Acceptance – such a simple word with so many complexities attached to it. What does it mean to accept yourself? What does it mean to accept someone else? Some may say acceptance is about self respect or it is about knowing who you are. I believe that being true to yourself, and exploring what makes you or others tick, are the first steps along the path to acceptance and tolerance. This becomes even more important when exploring a D/s relationship. Say what you want, but if you don’t accept yourself and the role you represent in the relationship, the other person can see through your smoke screen with crystal clarity just as easily you can see through theirs.

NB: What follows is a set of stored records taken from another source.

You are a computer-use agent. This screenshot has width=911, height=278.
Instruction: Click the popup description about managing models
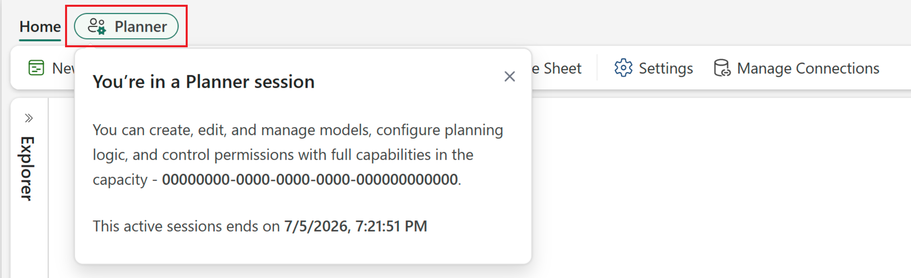click(x=298, y=155)
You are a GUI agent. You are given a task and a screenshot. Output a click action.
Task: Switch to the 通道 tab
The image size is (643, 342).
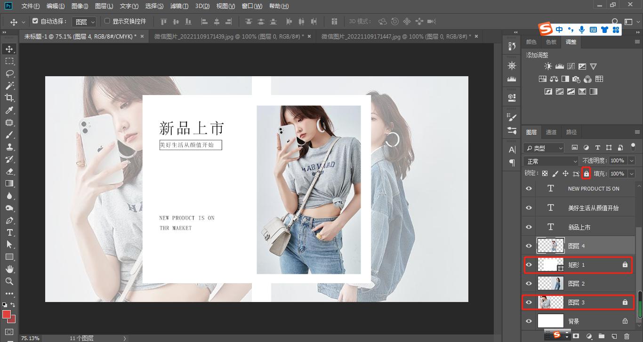pos(551,132)
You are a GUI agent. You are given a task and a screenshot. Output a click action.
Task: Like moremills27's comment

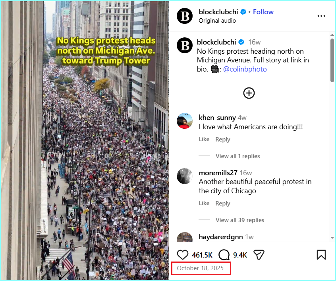pos(204,203)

It’s been a long road to acceptance for Myself. I always knew I had a strong personality, not aggressive but most definitely assertive in a kind way. This caused a lot of disappointments in My past, especially when I had to fight for My rights and what I believed in. It wasn’t always easy and self doubts always seemed to have a way of creeping into My thoughts when I least expected. Early religious training combined with parental & societal standards of what was believed a woman ‘should’ be had a nasty way of creating conflict within Myself. Some days it felt as if I was going crazy. But through trial and error, My confidence grew by reading and education despite negative reinforcements that had come through failed relationships and strained family relations. When I eventually discovered D/s, it was the answer to the long struggle that I had been working through. And when I found spirit, I knew that I was on the right road to lead a fulfilling life for both of us. But there was one last hurdle for Me to cross before I would be granted the inner peace that I was longing to have in My life.

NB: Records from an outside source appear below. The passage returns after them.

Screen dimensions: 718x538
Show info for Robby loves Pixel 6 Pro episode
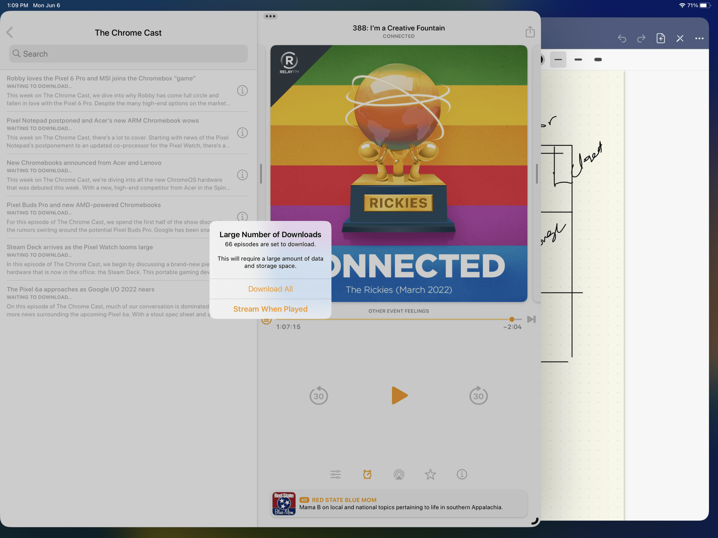[242, 91]
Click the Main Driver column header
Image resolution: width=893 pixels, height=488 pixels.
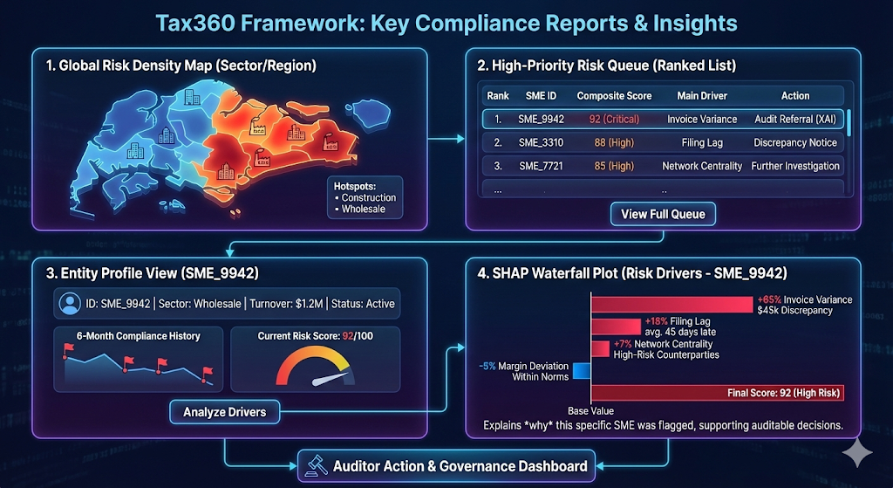702,95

My personal life was now on track with all the rewards that come with a loving D/s relationship, but I was having a difficult time with the follow through in the vanilla world. I was leading at home, but I was NOT leading at work. There is always a certain level of direction given by managers to their employees of what they would like to see achieved within the company. In My position, I knew My job well and performed it well to company standards. But when a new VP arrived on the scene with a male ego the size of Alaska, who seemed to take great pleasure in disrespecting Me, I had a very difficult time trying to find the balance between what I now expected in My personal life and how that would transfer into My vanilla world. spirit was a great help, but I had to work through these issues to find some common ground so I could be true to Myself. In the end, the only decision I could make was to leave that company and to work for a new company that would meet the level of respect that I most truly deserved. I am glad to say that I now do have that new job, where I do not comprise who I am for company profits. The next step is to be self employed where I can fully lead the life & lifestyle I live on both fronts. I have achieved all of this because I found the courage and confidence to believe what I stood for and accept who I am. Growth and improvement in this area will never stop along with all the blessings that come with it. It is a life lesson that comes to us in many forms, one that I am happy to learn and to keep on learning along the way.

1 Comments:

At 1:38 pm, Anonymous R. said...

It is pathetic to still be reading of sexism in the workplace. Long ago I thought that would all be gone by now.

Best of luck in eventually working for yourself. I've done that for half my life. In my case it allows me to live a life that makes it easier for me to offer submission to the one I love. Both sides of the power exchange need freedom to be who they are.